When the overseers of the nation’s largest and most powerful agricultural water district approved a bookkeeping change at their July 2010 board meeting, the district’s general manager called it “a little Enron accounting.”
It turns out that the Securities and Exchange Commission agrees with him.
The Westlands Water District in Central California agreed on Wednesday to pay a $125,000 fine to settle charges by the S.E.C. that it hid its 2010 financial problems from investors who later bought $77 million of itsmunicipal bonds.
The district’s general manager, Thomas Birmingham, was fined $50,000 and its assistant general manager at the time, Louie David Ciapponi, was fined $20,000 as part of the settlement.
Only once before has an issuer in the enormous municipal bonds market paid a penalty to settle securities charges, the S.E.C. said.

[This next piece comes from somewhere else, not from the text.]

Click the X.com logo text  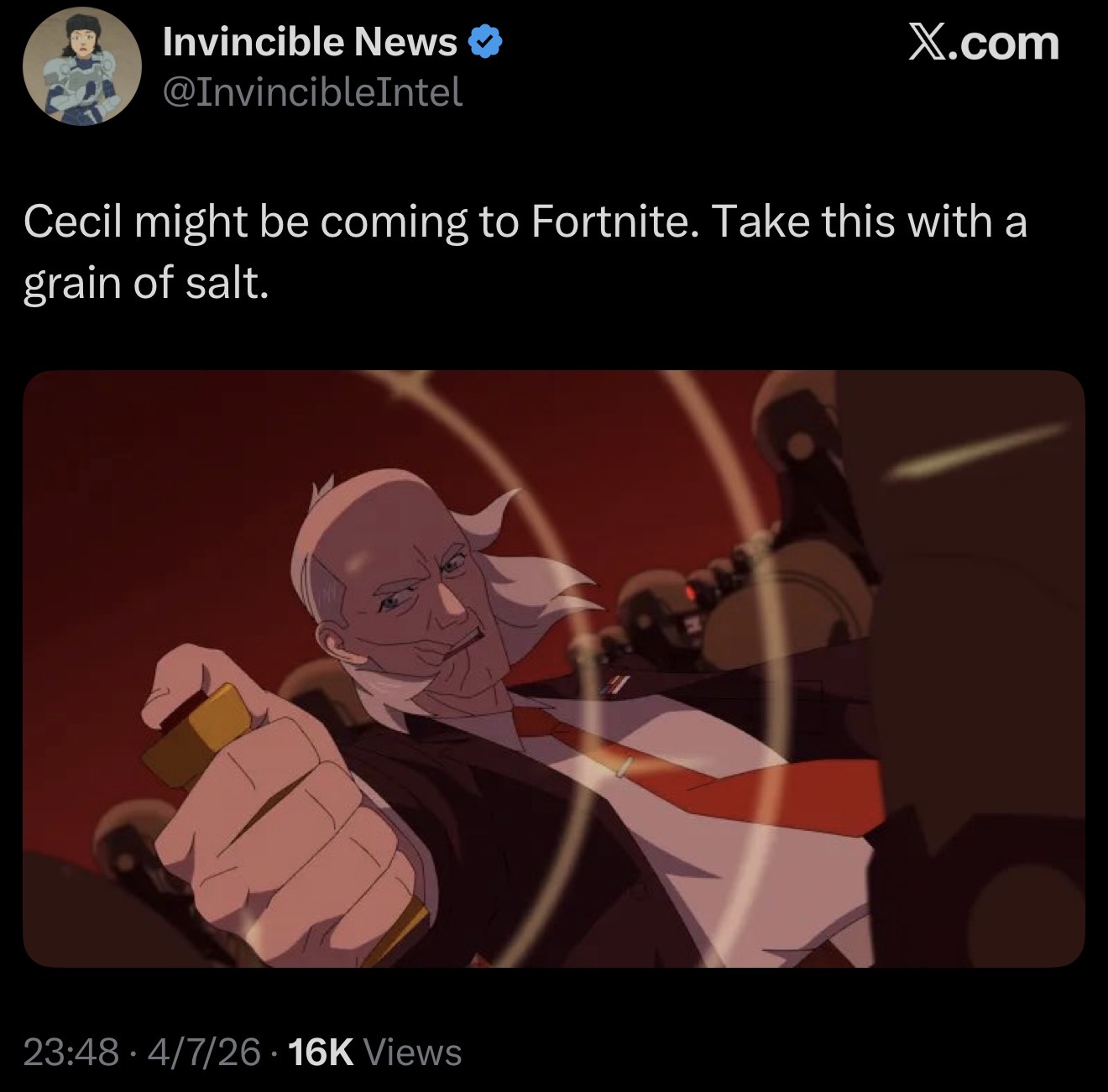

“The undisclosed accounting transactions, which a manager referred to as ‘a little Enron accounting,’ benefited customers but left investors in the dark,” the director of the S.E.C.’s enforcement division, Andrew J. Ceresny, said in a statement.
Enron was the huge energy and commodities company whose 2001 collapse revealed one of the largest accounting frauds in corporate history.
The S.E.C. said that Westlands had violated the section of the 1933 Securities Act covering misrepresentation. In a statement that neither admitted nor denied guilt, Westlands said its administrators had cleared the accounting changes with the district’s auditor and noted that the settlement did not say the violation was intentional.
Westlands, based in Fresno, supplies irrigation water to a swath of farmland the size of Rhode Island, and its owners effectively control the district. It is the largest customer of the Interior Department’s Bureau of Reclamation, which controls the distribution of federal water to farmers.
Westlands has been a powerful player not only in California politics but also in Washington, where it has been an influential voice at the Interior Department and in the development of water legislation in Congress.
Although the S.E.C. charge centers on a 2012 sale of $77 million in bonds, it is rooted in an accounting change two years before that, when the state’s long drought had crimped the district’s supply of federal water and cut deeply into its income from selling that water to farmers.
Under the terms of earlier municipal-bond sales, Westlands had promised to collect enough fees from its customers that its net revenue would not only pay its annual debt service, but leave a 25 percent cushion.
In 2010, however, the drought-induced dip in water fees had left the district roughly $9.8 million short of that 125 percent requirement — so short that it would be able to cover only 63 percent of its debt service without additional money. That could have led to a downgrade of Westlands’s debt rating and to higher borrowing costs.
The straightforward solution would have been to raise the price of its water and other fees — but that would have meant an 11.6 percent price increase for the farmers who controlled the district. Instead, the district took $8.3 million from an account used to pay other expenses and $1.46 million from an account that held money dedicated to another bond issue 11 years earlier.
“We’re not collecting any more money from the ratepayers,” the S.E.C. settlement quoted Mr. Birmingham telling the district’s board. “All we’re doing is, we’re taking money and saying we are reclassifying it from an account payable to income.”
When Westlands sold more municipal bonds in 2012, it assured purchasers that it had met the 125 percent debt-service requirement for the previous five years. In fact, the S.E.C. said, the district not only had run short in 2010, but had changed its accounting methods in 2012 in a way that made the shortfall even greater.
Had it accurately stated its 2010 position, the commission said, it would have told bond buyers that it had only 11 percent of the money needed to service its debt — not 63 percent.
Responding on Thursday to the settlement, Fitch Ratings placed a negative ratings watch on $193.6 million in Westlands debt, indicating a higher chance that those AA bonds would be downgraded. It also placed a negative watch on $29.8 million in bonds issued by the San Luis and Delta-Mendota Water Authority, a collection of California water districts whose leading member and partial financier is Westlands.